The Next Mainstream Programming Language: A Game Developer's
Brad Anderson
brad at dsource.org
Wed Jul 18 14:59:39 PDT 2007
Robert Fraser wrote:
>
> Julio César Carrascal Urquijo Wrote:
>
>> Bruno Medeiros wrote:
>>> Hum, again Erlang, interesting. I had heard a bit about it before, on an
>>> article (again don't remember where) about a comparison between Apache
>>> and a web server built in Erlang. On a multicore machine Erlang did much
>>> because of it's massively parallel capabilities, etc..
>> Probably this one: http://www.sics.se/~joe/apachevsyaws.html
>>
>>
>>> This makes Erlang very interesting, but one must then ask questions
>>> like: What restrictions does Erlang's approach have? Does it have
>>> disadvantages in other areas or aspects of programming? Is it good as a
>>> general purpose programming language, or is it best only when doing
>>> concurrent applications? Can any of it's ideas be applied to imperative
>>> languages like D, Java, C#, etc.?
>> My (very limited) experience with Erlang on a (very small) pet project
>> is that you can't just transliterate a Java or C# app to Erlang.

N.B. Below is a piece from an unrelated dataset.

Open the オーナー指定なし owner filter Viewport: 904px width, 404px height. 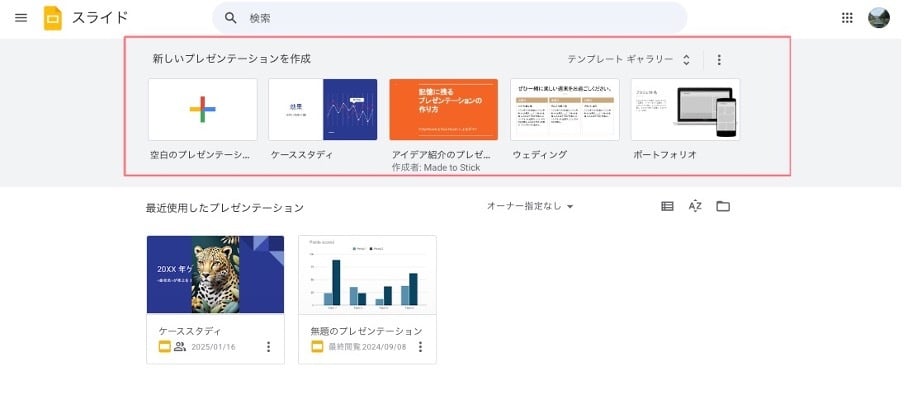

The
>> paradigm is too different, you have to redesign the entire app to
>> benefit from Erlang's features; but, once you start to get comfortable
>> with it you get several times more productive with Erlang.
>>
>>
>>> I personally am not looking deep into this (never had the use to study
>>> concurrency in-depth so far), I'm just pointing out that a lot of things
>>> have to be considered, and I have a feeling that there must be some
>>> downside to Erlang, or otherwise everyone else would be trying to bring
>>> Erlang aspects into their languages. Or maybe Erlang is just taking
>>> momentum. Time will tell.
>> Some of it's concurrency features could be implemented as a library.
>> gen_server and family is a Template Method using callbacks + Green
>> threads + error recovery on steroids.
>>
>> What I'd really like to see on D is the bit syntax and pattern matching.
>> It is very useful to implement binary protocols and parsers. But I'm not
>> holding my breath.
>
> But green threads don't take advantage of multi-core processors, neh?